Ausrufung der Republik, 12.11.1918
Die Sozialdemokratie stellt nach den ersten freien Wahlen sofort die stärkste Kraft im Parlament.
Republikdenkmal in Wien
Die drei Sozialdemokraten Jakob Reumann, Viktor Adler und Ferdinand Hanusch.
Aus Protest gegen das „Schandurteil von Schattendorf“ wurde am 15. Juli 1927 der Wiener Justizpalast in Brand gesteckt
Der Prozess gegen die drei Mitglieder der rechtsradikalen Frontkämpfervereinigung, die am 30. Jänner 1927 im Burgenländischen Schattendorf einen Kriegsinvaliden und ein Kind ermordet hatten, fand unter großem Medieninteresse vom 5. bis zum 14. Juli im Landesgericht Wien statt und endete mit einem Freispruch für alle drei Angeklagten. Das Urteil führte zu einem Sturm der Entrüstung, auch unter dem Gesichtspunkt, dass bereits zuvor Morde an ArbeiterInnen milde oder gar nicht bestraft wurden. Am nächsten Tag kam es ab den frühen Morgenstunden zu Streiks und spontanen Demonstrationen von ArbeiterInnen in der Wiener Innenstadt. Für die sozialdemokratische Parteiführung kamen die Ereignisse unerwartet, weshalb keine Vorkehrungen für einen geordneten Ablauf der Proteste getroffen wurden. Die aufgebrachte Menge stürmte den Justizpalast, der als Symbol der Klassenjustiz angesehen wurde und setzte Akten in Brand. Das Feuer breitete sich über alle Stockwerke aus. Nachdem die Menge der Feuerwehr den Zugang zum Justizpalast verweigerte, gab der Wiener Polizeipräsident und frühere Bundeskanzler Johann Schober den Befehl, auf die DemonstrantInnen zu schießen. Das blutige Ergebnis dieses schicksalhaften Tages waren laut Polizeiangaben mindestens 94 Tote und über 1600 Verletzte. Aus Protest gegen die Polizeigewalt kam es zu einem eintägigen Generalstreik.

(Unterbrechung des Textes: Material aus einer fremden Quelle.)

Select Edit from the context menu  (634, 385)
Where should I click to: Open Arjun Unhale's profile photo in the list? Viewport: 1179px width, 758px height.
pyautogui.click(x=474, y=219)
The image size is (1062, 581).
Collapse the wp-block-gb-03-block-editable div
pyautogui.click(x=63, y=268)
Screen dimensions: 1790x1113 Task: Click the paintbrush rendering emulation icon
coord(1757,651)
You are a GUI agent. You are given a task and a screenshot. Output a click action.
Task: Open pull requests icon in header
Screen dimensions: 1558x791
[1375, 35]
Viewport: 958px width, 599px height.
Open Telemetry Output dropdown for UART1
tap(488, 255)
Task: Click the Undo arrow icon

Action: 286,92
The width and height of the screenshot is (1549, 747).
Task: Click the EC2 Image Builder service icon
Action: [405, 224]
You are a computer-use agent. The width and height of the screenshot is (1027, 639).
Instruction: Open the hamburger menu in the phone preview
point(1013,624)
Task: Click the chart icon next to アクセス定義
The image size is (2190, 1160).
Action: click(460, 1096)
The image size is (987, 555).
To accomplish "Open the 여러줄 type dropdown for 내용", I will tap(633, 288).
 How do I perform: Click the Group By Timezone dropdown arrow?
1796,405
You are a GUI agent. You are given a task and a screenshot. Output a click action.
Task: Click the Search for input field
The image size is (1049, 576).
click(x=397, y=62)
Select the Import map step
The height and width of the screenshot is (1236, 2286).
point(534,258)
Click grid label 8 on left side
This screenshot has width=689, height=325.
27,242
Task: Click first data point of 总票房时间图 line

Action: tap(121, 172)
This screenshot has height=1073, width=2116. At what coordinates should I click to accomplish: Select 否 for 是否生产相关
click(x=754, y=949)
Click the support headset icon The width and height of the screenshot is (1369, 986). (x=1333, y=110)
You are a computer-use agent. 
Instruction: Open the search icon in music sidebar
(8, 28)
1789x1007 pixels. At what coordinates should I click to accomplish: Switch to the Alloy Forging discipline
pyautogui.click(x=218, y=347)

Die Ereignisse des 15. Juli 1927 gelten als Anfang vom Ende der Ersten Republik. Das Selbstbewusstsein der ArbeiterInnen war erschüttert und für die kommenden Jahre war es das oberste Ziel der sozialdemokratischen Führung, einen Bürgerkrieg um jeden Preis zu verhindern. Das wiederholte Zurückweichen vor der politischen und physischen Aggression der Christlichsozialen Partei und der Heimwehren („Salamitaktik“) war letzten Endes Mitschuld an der Niederlage der Sozialdemokratie am 12. Februar 1934. Ebenso demonstrierten die Ereignisse die Loyalität von Exekutive und Justiz gegenüber der Regierung, speziell wenn es darum ging, gegen die ArbeiterInnenklasse vorzugehen.